## [What you are asked to do]
Retype all of the lines below with no changes.

## [Provided data]
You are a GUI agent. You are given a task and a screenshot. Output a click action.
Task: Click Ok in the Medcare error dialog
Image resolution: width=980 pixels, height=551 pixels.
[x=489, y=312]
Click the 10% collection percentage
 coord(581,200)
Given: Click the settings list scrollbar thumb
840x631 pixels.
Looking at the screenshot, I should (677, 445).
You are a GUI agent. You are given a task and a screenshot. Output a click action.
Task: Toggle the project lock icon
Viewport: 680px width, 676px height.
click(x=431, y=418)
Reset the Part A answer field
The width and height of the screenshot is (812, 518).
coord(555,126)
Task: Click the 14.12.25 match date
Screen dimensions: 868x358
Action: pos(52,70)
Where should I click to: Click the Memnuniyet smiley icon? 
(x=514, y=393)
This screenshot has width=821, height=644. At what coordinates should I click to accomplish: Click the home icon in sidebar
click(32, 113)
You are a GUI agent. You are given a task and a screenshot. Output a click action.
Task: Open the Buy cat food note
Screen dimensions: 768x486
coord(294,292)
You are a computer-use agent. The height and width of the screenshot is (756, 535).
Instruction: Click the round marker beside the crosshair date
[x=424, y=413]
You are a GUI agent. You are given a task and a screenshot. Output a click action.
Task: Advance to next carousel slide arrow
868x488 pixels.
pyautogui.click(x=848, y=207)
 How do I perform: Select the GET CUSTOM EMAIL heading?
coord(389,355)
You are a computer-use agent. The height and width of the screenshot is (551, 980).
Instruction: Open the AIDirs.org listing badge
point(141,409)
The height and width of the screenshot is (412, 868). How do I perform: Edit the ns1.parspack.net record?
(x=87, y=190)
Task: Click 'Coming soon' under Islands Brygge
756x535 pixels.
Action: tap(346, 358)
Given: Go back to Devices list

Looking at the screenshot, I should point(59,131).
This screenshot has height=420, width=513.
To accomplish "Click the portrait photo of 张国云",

## [Exercise answer]
You are a GUI agent. You are given a task and a screenshot. Output a click action.
Task: Click Ok in the Medcare error dialog
Image resolution: width=980 pixels, height=551 pixels.
[x=489, y=312]
Click the 10% collection percentage
 coord(581,200)
Given: Click the settings list scrollbar thumb
840x631 pixels.
Looking at the screenshot, I should (677, 445).
You are a GUI agent. You are given a task and a screenshot. Output a click action.
Task: Toggle the project lock icon
Viewport: 680px width, 676px height.
click(x=431, y=418)
Reset the Part A answer field
The width and height of the screenshot is (812, 518).
coord(555,126)
Task: Click the 14.12.25 match date
Screen dimensions: 868x358
Action: pos(52,70)
Where should I click to: Click the Memnuniyet smiley icon? 
(x=514, y=393)
This screenshot has width=821, height=644. At what coordinates should I click to accomplish: Click the home icon in sidebar
click(32, 113)
You are a GUI agent. You are given a task and a screenshot. Output a click action.
Task: Open the Buy cat food note
Screen dimensions: 768x486
coord(294,292)
You are a computer-use agent. The height and width of the screenshot is (756, 535).
Instruction: Click the round marker beside the crosshair date
[x=424, y=413]
You are a GUI agent. You are given a task and a screenshot. Output a click action.
Task: Advance to next carousel slide arrow
868x488 pixels.
pyautogui.click(x=848, y=207)
 How do I perform: Select the GET CUSTOM EMAIL heading?
coord(389,355)
You are a computer-use agent. The height and width of the screenshot is (551, 980).
Instruction: Open the AIDirs.org listing badge
point(141,409)
The height and width of the screenshot is (412, 868). How do I perform: Edit the ns1.parspack.net record?
(x=87, y=190)
Task: Click 'Coming soon' under Islands Brygge
756x535 pixels.
Action: tap(346, 358)
Given: Go back to Devices list

Looking at the screenshot, I should point(59,131).
This screenshot has height=420, width=513.
To accomplish "Click the portrait photo of 张国云",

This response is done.